Around 1914, Dox joined the Dominican Order as a novice. In 1916, despite a Belgian royal decree that only men born before 1897 could be conscripted, he was drafted to fight in the First World War. As a member of the seminary, Dox had to serve in the medical corps, and after only a single month of training he was sent to the Western Front.

He was critical of the French-speaking officers' attitude towards Flemish-speaking soldiers, and wrote letters on the subject. This led to his demotion to a penal military unit, the Special Forestry Platoon, on 30 March 1918, where he worked as a woodchopper as a form of penal labour in Orne, Normandy, France. The military's official conclusion read: "Doubts regarding his patriotism. Has expressed hostility toward national institutes in a letter sent from neutral territory." (Note: Translated from French: "Douteux au point de vue patriotique et avoir exprimé dans une lettre envoyée en pays neutre des sentiments hostiles aux institutions nationales.") Dox was released eight months after the Armistice of 11 November 1918, on 10 July 1919.

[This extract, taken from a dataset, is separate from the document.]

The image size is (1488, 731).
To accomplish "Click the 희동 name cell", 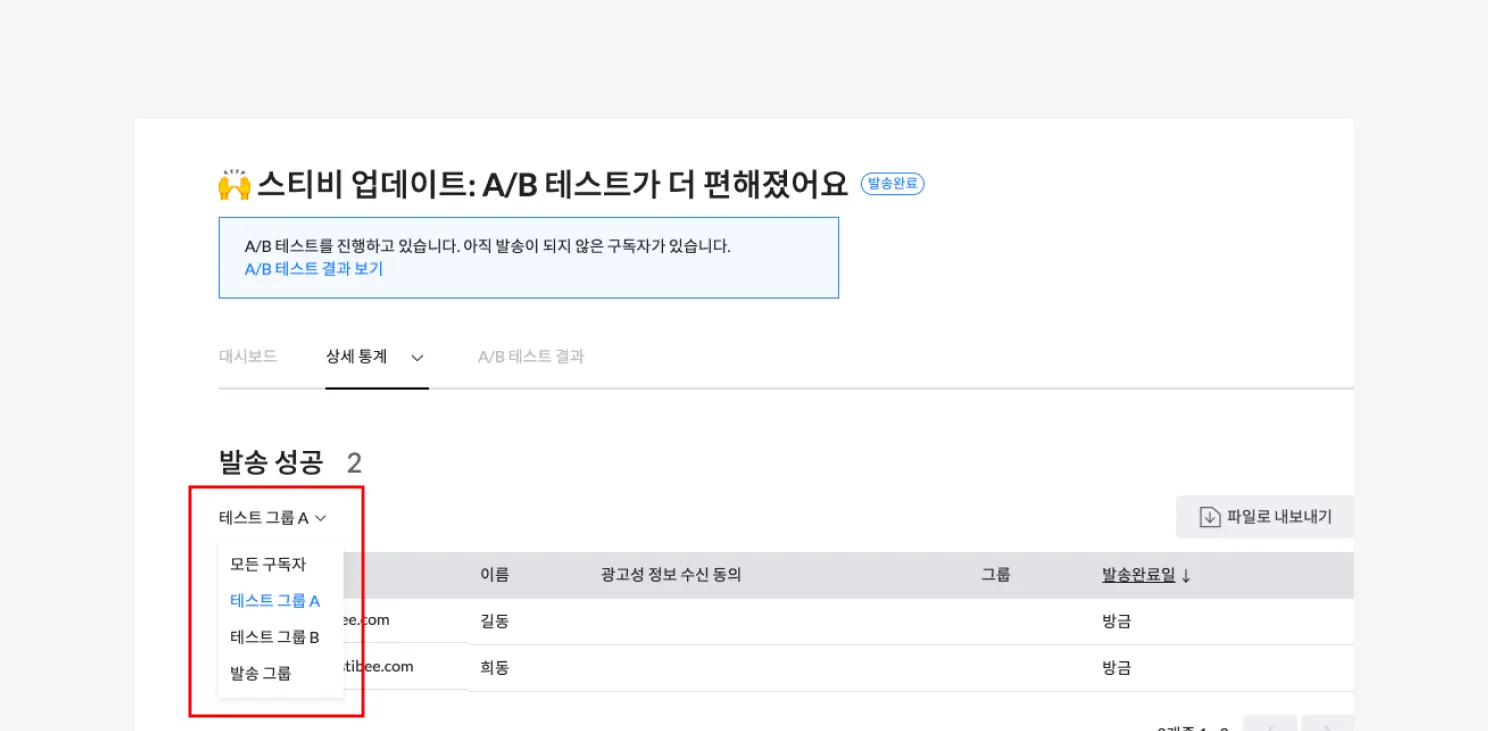I will tap(495, 667).
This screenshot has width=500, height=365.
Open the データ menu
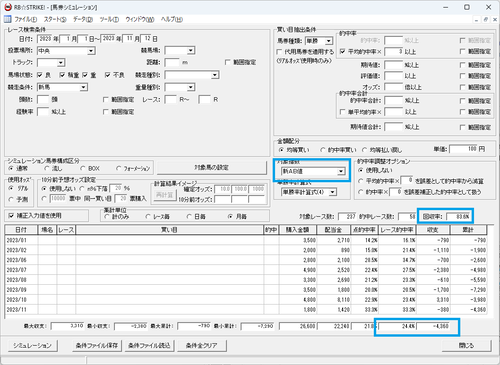pyautogui.click(x=83, y=19)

One of his brothers, Ludovicus Gommarus, died in a German prisoner-of-war camp. His parents were also held captive by the German occupiers due to his father's participation in the resistance movement.

=== Missionary in Congo ===
Dox took his religious vows in Ghent on 7 November 1924, and moved to the Belgian Congo on 18 December 1928, to work as a missionary for the next 36 years under his priest name, Valentinus.

He and his brother Frans, who was also a missionary, were killed in Watsa during the Simba rebellion on 26 November 1964. In total, 15 Belgian missionaries were killed. A square in their hometown of Lier was named after him and his brother.